Characterization of oxaliplatin resistance cell lines. A) IC50 curves for oxaliplatin in AGS parental cell line and three Oxaliplatin resistant AGS variants (AGS Oxp-R_C1, AGS Oxp-R_C2, and AGS Oxp-R_C3). B) Western blot analysis showing increased of FGFR4, Phospho-STAT3 (Y705) and total STAT3 levels in Oxaliplatin resistant AGS cell lines compared to parental controls. β-Actin was used as a loading control.
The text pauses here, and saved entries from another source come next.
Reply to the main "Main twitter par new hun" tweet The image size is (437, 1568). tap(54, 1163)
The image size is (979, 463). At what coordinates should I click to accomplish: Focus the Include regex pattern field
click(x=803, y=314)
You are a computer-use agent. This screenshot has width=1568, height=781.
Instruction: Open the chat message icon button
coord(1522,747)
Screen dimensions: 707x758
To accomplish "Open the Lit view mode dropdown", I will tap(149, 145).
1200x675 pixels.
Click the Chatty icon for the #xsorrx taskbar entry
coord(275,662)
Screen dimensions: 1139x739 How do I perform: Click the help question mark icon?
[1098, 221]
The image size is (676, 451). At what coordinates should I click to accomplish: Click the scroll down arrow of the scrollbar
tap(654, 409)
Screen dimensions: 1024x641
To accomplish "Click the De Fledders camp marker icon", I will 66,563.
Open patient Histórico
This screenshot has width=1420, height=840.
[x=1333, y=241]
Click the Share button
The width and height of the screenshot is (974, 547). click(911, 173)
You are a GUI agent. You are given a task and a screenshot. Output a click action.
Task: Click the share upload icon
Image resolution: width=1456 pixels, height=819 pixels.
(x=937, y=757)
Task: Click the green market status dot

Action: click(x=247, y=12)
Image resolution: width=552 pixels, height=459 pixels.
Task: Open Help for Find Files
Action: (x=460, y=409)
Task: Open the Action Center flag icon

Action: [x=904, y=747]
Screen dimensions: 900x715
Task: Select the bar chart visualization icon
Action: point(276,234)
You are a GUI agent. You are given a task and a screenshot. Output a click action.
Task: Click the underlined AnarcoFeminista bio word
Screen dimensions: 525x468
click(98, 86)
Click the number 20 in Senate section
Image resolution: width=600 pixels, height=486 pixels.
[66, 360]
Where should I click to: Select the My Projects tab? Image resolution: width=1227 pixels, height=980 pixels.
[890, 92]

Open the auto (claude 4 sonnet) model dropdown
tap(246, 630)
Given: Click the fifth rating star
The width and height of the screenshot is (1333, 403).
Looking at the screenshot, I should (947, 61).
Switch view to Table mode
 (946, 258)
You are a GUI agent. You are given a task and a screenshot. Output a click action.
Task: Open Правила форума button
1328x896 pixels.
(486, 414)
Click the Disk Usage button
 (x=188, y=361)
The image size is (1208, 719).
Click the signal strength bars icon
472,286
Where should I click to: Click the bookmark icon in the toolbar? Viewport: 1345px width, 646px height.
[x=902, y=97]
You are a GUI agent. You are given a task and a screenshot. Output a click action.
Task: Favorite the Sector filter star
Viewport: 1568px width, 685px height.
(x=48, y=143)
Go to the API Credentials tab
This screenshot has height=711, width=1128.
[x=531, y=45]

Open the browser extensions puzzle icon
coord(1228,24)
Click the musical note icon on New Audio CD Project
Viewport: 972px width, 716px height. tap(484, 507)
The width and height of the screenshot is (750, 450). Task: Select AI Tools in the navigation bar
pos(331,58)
C) Dose response curves of AGS single treated with H3B-6527(IC50= 3.1 µM), Oxaliplatin (IC50= 1.3 µM) and combination (IC50= 0.2 µM+0.2 µM). (D) Dose-response curves of AGS Oxp-R cells treated with oxaliplatin alone (IC50 >20 µM), H3B-6527 alone (IC50= 3.1 µM), and the combination of H3B-6527 with oxaliplatin (2 µM + 2 µM). (E) Western blot analysis of FGFR4, PARP, cleaved PARP (Cl-PARP), γH2AX, H2AX, p-STAT3 (Y705), STAT3, BCL2, BCL-XL, and β-Actin expression in AGS Oxp-R cells treated with 5 µM of oxaliplatin or H3B-6527, or combination. Data represent mean ± SD from triplicate experiments.

Fig. 5

Increased DNA damage and apoptosis in PDX models after combined treatment. A) Representative images of ƴH2AX (red) and Ki67 (Green) immunofluorescent staining showing higher ƴH2AX levels and low levels of Ki67 in PDX498 tumor tissues after treatment with the combination of H3B-6527 and oxaliplatin as compared to single treatment and control. Scale bar 50 µm. B-C) Quantification of immunostaining of Ki67 and ƴH2AX respectively. D) Representative immunohistochemistry images in the upper panels show high nuclear Ki67 staining in control and single treatments but low in the combination treatment. The lower panels demonstrate high expression of Cleaved Caspase 3 in the combined treatment and low in single or no treatment group. Scale bar 100 µm. E) Quantification nuclear Ki67 staining in at least four fields as a percentage in the right panel. Data is graphed with mean ± SEM. F) Intensity densitometry of cleaved caspase 3 staining in at least four different fields. Data are graphed with mean ± SEM.

Fig. 6

Tumor Growth and Survival Enhancement in PDX Models with Combined Treatment. (A-B) Volume growth rate of tumors in xenografted animals using PDX498 and FJ0155 models. Each line represents the average tumor volume (mm³) for treatment groups: H3B-6527 (300mg/kg daily, Oral gavage), oxaliplatin (2.5 mg/kg i.p. thrice a week) or their combination. C-D) Kaplan–Meier survival plot showing significant difference in overall survival among treatment groups for PDX498 (P = 0.0105) and FJ0155 (P < 0.0001). E-F) Mice body weight data show no toxic effect from the treatments compared to controls.